= DESCRIPTION OF THE TASK =
For each line of the data that includes the word "left", copy the line.

=== Begin Enclosure ===

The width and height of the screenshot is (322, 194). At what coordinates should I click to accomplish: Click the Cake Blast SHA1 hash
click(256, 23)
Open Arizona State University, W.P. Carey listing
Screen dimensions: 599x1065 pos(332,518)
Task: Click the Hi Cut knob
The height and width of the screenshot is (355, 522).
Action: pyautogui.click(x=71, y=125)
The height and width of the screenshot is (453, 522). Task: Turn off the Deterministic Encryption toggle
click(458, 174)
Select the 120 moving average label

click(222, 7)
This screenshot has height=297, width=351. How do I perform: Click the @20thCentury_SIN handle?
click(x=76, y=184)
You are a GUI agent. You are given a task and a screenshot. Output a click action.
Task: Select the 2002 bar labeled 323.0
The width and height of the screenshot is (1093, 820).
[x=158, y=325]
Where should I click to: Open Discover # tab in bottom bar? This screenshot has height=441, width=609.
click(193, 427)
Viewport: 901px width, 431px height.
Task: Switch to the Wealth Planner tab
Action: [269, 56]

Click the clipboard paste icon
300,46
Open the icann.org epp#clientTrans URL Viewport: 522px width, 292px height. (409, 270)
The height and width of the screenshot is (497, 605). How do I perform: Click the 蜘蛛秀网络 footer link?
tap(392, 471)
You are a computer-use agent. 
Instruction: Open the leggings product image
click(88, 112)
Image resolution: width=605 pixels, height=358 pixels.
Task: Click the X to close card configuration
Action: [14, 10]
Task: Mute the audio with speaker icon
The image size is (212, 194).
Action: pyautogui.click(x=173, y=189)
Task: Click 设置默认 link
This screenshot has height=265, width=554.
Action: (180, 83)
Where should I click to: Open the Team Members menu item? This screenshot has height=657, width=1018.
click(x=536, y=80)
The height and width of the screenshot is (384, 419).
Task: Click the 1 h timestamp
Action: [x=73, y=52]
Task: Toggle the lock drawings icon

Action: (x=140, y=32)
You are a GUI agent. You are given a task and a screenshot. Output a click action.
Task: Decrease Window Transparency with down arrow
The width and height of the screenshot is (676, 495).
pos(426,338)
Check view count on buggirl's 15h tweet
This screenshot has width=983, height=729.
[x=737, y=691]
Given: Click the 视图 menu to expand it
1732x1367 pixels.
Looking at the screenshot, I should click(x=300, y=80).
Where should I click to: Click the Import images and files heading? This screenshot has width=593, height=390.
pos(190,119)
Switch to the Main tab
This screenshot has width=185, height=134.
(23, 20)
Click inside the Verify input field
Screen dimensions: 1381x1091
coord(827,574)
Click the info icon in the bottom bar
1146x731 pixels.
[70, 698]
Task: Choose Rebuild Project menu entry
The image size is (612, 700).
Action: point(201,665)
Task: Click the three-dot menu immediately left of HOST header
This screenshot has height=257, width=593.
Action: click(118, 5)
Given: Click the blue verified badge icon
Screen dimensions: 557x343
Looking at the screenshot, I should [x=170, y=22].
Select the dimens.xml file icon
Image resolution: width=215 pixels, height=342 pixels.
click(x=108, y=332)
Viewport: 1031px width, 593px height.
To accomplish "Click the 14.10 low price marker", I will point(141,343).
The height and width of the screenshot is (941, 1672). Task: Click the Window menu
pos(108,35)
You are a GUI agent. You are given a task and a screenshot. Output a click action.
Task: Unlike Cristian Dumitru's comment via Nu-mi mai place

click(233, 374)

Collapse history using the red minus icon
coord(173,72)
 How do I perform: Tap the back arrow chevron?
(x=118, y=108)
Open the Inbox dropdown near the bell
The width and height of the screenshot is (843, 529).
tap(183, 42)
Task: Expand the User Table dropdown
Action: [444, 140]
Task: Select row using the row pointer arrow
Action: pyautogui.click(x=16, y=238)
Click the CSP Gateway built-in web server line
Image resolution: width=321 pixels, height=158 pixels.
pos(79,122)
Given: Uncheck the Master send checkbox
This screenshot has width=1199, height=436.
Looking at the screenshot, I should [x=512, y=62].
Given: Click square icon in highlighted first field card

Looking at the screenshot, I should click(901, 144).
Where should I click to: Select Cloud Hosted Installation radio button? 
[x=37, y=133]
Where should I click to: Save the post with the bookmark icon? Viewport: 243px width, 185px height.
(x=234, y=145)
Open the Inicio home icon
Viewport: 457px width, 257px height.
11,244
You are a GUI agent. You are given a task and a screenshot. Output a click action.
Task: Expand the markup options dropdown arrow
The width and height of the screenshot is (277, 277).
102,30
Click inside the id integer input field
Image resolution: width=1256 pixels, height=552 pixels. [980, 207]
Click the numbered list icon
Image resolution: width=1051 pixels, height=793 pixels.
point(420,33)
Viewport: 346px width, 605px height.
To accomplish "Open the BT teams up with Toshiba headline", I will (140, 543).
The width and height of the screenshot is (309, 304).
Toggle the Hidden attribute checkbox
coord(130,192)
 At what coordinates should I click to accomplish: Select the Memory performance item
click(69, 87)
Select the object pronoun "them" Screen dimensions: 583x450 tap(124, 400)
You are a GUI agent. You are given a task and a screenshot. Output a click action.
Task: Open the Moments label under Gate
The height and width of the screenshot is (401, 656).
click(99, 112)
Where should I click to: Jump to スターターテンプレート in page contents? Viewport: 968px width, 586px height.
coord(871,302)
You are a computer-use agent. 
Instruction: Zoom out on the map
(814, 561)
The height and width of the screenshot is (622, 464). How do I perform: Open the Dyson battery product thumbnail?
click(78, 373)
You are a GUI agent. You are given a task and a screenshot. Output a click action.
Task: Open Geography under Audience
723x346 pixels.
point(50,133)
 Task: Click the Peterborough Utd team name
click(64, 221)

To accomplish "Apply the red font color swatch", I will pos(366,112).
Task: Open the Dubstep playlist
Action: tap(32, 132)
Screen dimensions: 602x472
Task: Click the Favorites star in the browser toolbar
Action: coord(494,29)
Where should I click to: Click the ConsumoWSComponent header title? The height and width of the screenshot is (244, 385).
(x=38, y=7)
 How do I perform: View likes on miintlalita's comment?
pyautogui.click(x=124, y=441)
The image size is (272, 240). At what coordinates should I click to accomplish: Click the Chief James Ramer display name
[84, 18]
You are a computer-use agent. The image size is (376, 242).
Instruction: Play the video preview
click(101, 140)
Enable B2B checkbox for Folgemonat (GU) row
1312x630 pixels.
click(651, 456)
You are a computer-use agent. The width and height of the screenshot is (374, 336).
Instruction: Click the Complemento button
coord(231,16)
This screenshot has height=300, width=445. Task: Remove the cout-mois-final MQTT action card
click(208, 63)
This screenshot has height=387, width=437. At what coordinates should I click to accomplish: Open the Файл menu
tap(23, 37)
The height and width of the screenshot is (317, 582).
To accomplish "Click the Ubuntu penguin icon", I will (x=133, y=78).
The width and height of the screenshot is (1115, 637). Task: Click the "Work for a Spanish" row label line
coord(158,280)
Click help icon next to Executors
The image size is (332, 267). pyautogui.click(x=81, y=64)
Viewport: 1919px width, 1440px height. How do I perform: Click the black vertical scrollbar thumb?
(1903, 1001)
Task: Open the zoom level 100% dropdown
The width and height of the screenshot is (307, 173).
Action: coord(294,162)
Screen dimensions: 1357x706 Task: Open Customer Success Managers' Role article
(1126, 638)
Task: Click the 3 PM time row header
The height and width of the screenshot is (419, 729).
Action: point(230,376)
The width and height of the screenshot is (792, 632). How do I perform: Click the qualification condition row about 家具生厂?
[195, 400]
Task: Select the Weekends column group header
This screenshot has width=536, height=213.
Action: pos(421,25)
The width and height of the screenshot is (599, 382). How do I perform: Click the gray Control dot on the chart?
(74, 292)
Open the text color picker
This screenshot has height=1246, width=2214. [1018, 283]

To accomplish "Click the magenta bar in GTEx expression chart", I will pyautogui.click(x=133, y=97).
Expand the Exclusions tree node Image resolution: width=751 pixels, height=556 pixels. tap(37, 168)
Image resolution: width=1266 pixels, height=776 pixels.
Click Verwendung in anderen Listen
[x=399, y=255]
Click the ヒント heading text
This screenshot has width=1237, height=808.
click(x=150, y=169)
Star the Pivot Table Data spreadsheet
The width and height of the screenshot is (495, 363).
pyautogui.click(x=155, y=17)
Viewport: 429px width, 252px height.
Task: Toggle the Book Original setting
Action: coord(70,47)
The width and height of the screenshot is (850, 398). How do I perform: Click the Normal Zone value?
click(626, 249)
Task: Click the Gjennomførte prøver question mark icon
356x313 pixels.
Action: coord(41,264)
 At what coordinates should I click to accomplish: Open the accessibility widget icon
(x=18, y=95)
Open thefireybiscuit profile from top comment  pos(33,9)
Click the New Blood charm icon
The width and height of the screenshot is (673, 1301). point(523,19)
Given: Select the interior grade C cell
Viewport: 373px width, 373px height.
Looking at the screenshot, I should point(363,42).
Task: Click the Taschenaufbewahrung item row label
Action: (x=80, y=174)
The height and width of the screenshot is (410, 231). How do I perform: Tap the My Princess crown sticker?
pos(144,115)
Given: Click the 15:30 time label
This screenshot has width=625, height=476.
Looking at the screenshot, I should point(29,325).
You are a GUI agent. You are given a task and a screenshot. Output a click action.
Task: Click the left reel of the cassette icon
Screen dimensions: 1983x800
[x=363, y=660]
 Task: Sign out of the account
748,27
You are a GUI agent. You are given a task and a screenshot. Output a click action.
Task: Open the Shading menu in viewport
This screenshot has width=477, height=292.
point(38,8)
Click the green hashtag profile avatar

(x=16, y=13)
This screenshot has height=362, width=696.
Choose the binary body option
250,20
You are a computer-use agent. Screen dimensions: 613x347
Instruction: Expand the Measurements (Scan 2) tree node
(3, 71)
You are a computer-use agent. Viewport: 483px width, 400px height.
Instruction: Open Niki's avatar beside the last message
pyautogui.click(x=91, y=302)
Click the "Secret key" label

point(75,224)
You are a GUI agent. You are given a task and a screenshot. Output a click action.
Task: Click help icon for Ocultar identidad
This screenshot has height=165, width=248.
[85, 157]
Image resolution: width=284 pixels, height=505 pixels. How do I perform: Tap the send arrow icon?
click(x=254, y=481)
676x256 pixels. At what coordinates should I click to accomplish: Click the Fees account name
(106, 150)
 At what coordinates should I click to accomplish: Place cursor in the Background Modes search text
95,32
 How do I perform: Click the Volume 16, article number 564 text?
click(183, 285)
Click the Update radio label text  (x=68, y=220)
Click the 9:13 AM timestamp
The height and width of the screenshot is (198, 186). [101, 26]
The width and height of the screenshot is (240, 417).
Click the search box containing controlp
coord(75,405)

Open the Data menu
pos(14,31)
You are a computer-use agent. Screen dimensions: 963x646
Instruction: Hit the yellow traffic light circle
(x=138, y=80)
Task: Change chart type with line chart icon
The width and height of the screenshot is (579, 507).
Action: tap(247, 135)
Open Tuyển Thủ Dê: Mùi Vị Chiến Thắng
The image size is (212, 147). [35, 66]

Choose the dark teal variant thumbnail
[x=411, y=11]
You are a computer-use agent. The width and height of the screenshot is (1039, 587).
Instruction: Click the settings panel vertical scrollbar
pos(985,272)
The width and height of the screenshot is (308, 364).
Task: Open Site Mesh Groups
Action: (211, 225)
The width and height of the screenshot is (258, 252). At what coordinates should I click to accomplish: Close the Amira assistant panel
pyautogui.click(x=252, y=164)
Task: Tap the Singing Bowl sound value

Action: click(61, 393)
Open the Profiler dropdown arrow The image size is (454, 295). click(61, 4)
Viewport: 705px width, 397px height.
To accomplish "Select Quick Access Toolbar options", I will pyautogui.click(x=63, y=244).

=== End Enclosure ===

= OUTPUT FOR THIS EXERCISE =
Task: Click the three-dot menu immediately left of HOST header
Task: Click the left reel of the cassette icon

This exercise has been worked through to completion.